Le cinéma américain ne cessera jamais d'étonner. Il est capable de produire une quantité industrielle de produits jetables, comme on ne cesse de le répéter. Et, en même temps, de donner une oeuvre magistrale dans un créneau où, en général, on ne l'attend pas: celui du film d'action cartoonesque, meublé de super-héros, tissé - habituellement - de fibres morales minces et unidimensionnelles.

Le plus récent film de Christopher Nolan, Batman, le chevalier noir, entame sa deuxième semaine sur les écrans de l'Amérique du Nord.

À son premier week-end, il a établi un record de tous les temps en encaissant 155 millions sur le continent, dont tout près de 2 millions dans 149 salles au Québec.
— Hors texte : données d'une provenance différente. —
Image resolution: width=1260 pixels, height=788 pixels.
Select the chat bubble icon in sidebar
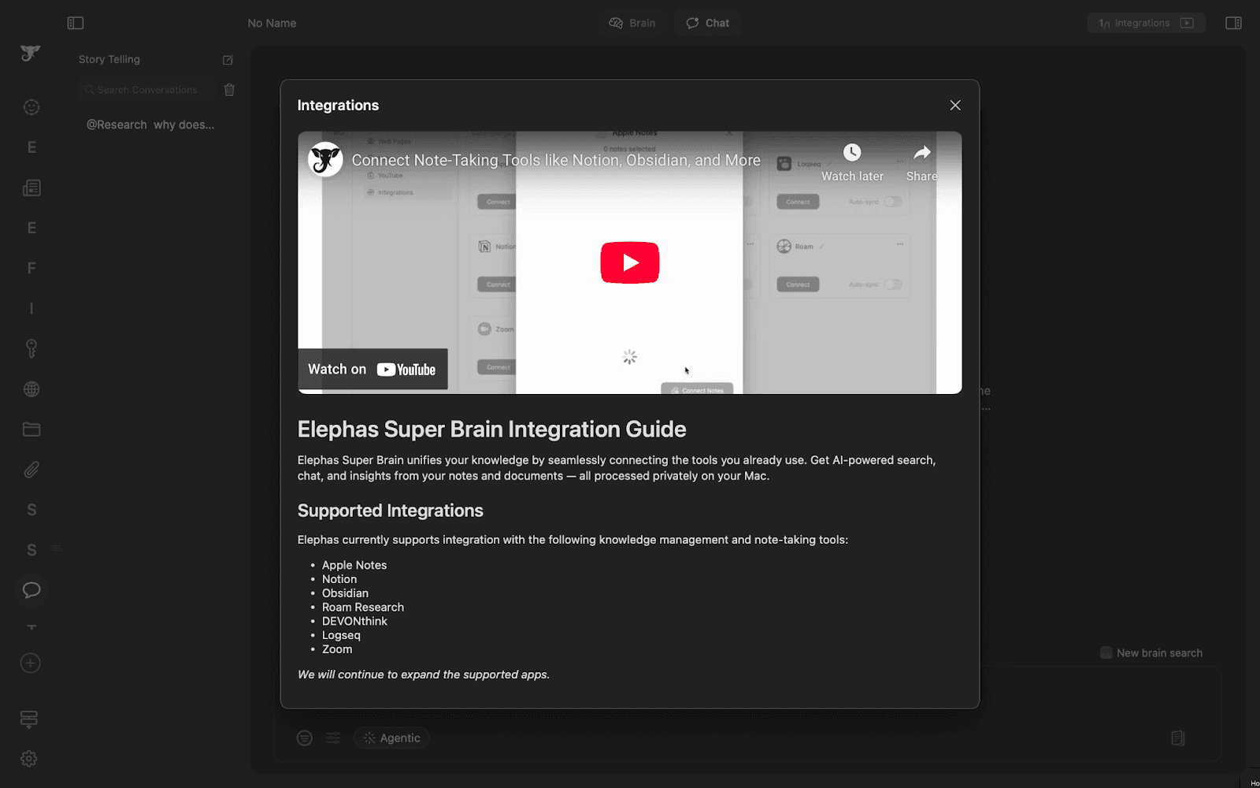coord(31,590)
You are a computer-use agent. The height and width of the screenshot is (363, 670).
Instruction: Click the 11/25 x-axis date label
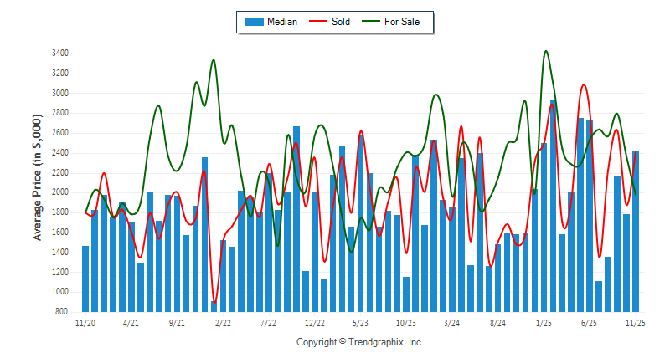coord(636,322)
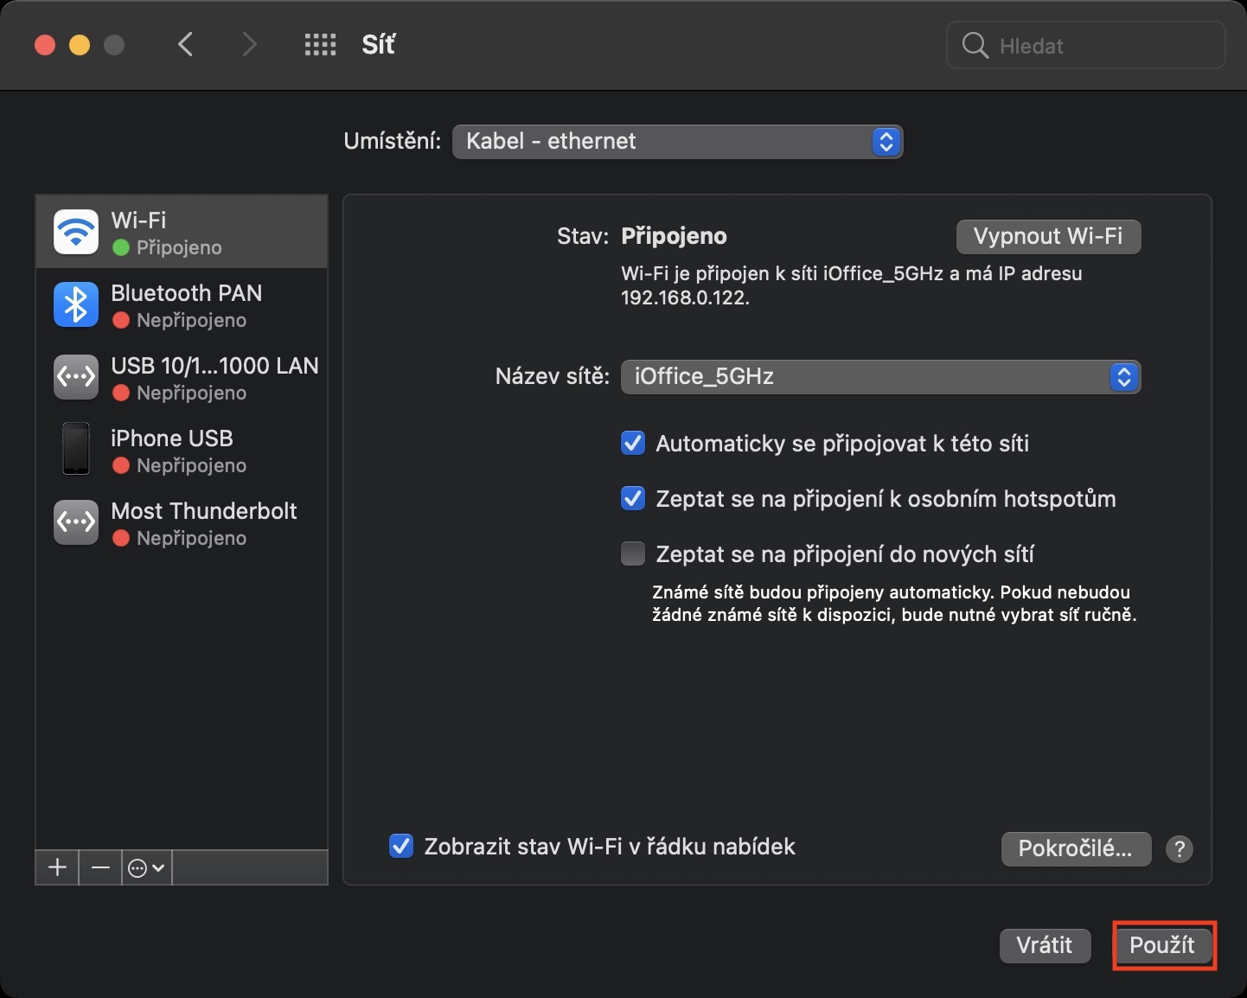Open the service actions gear menu

[x=146, y=867]
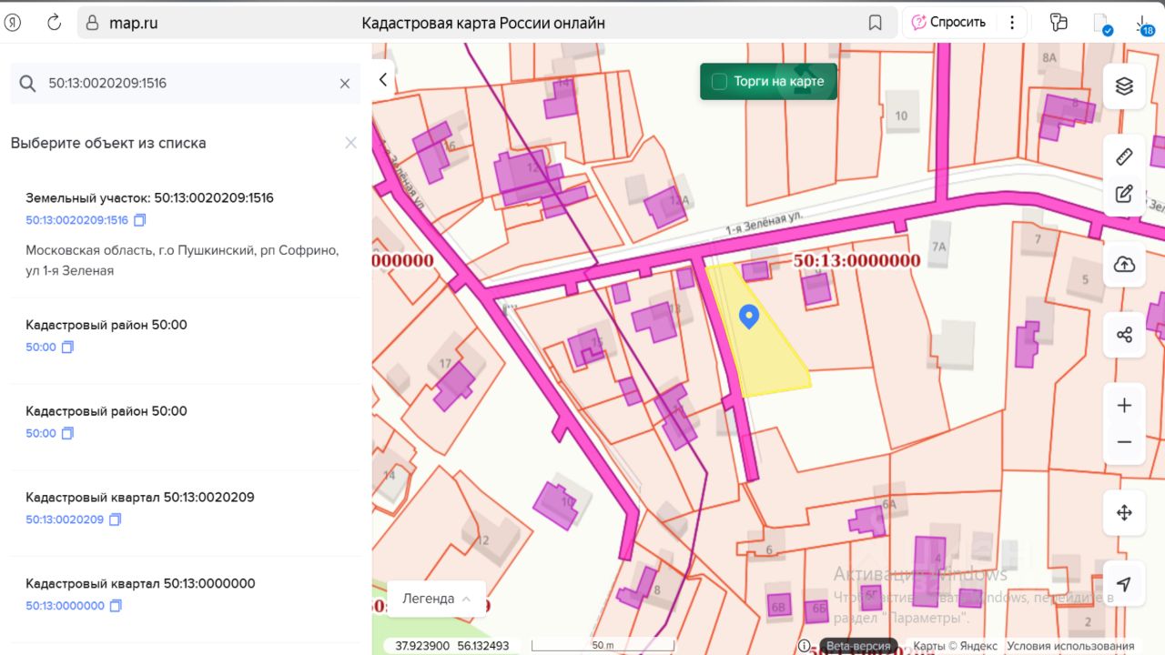Activate the draw/edit tool on map

pyautogui.click(x=1124, y=193)
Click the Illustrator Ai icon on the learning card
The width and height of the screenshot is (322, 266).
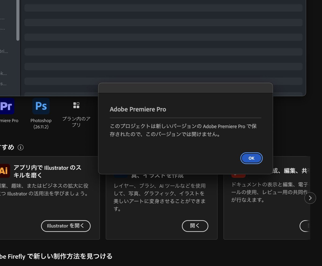[x=4, y=171]
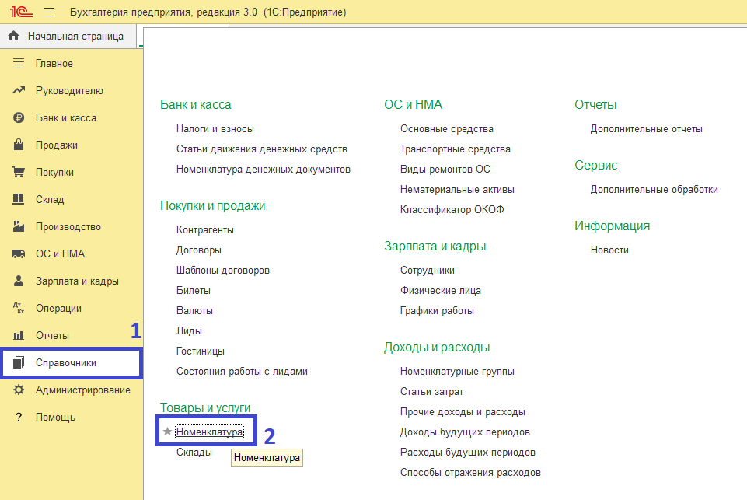Click the hamburger main menu icon
The height and width of the screenshot is (500, 747).
49,12
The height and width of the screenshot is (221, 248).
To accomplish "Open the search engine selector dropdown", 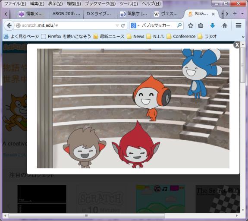I will point(135,25).
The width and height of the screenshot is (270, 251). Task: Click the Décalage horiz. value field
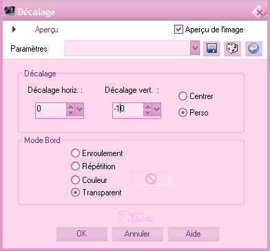click(51, 110)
En cette période de crise immobilière aux États-Unis, de hausse du coût de l'énergie, de crainte d'une récession, une telle recette n'est pas banale.

Mais elle l'est encore moins si on considère que Le Chevalier noir est une oeuvre lourde. Inquiétante. Troublante par les questions qu'elle soulève sur le Mal, sur l'ordre social ou sur les motivations humaines, et qu'on peut fort bien relier à la plus chaude actualité.

Le personnage principal de l'oeuvre, en effet, n'est pas vraiment le milliardaire Bruce Wayne, alias Batman. C'est plutôt le Joker réinventé avec génie par Heath Ledger. Et que l'acteur australien soit mort à 28 ans d'une overdose, en janvier, contribue à donner à sa créature une dimension presque surnaturelle.

Car l'être incarné par Ledger est surhumain.

Son Joker est un Belzébuth clownesque (le New York Times évoque l'esthétique du Cirque du soleil) dont les grimaces, loin de faire rire, glacent le sang; dont la gestuelle d'une sinistre élégance relève d'une chorégraphie d'outre-tombe (on pense alors au clip Thriller de Landis/Jackson).

Son Joker est un être d'une fulgurante intelligence, dont le sadisme n'est pas vraiment du sadisme, mais bien une réaction - qui est pour lui froidement raisonnable - à ce qu'il connaît de l'âme humaine, de ses contradictions et de ses lâchetés.

Son Joker est un personnage intemporel, maléfique, que toutes les religions et les philosophies du Bien ont identifié comme semeur de ce fruit défendu que sont le désespoir lucide, la cruauté comme fondement moral, l'instinct de destruction et de mort.

Ainsi, tuer mille êtres humains pour en épargner mille autres, pourquoi pas, si les sacrifiés sont des êtres jugés inférieurs? Et jusqu'où aller dans le combat mené contre la terreur qui menace Gotham: faut-il alors s'adonner au Mal pour le vaincre?

Quelles extraordinaires questions à poser aujourd'hui, à l'ère post-11-septembre, à l'ère Guantanamo!

Et une autre encore: existe-t-il vraiment des héros, des êtres purs que le doute n'assaille pas? À supposer que oui, Batman n'est pas de ceux-là dans le film de Nolan: apparemment, l'Amérique perd graduellement sa foi dans cette sorte de justicier.

L'époque, en effet, en est une de désillusion pour la psyché américaine. Et le Joker de Ledger tourne méchamment le fer dans la plaie.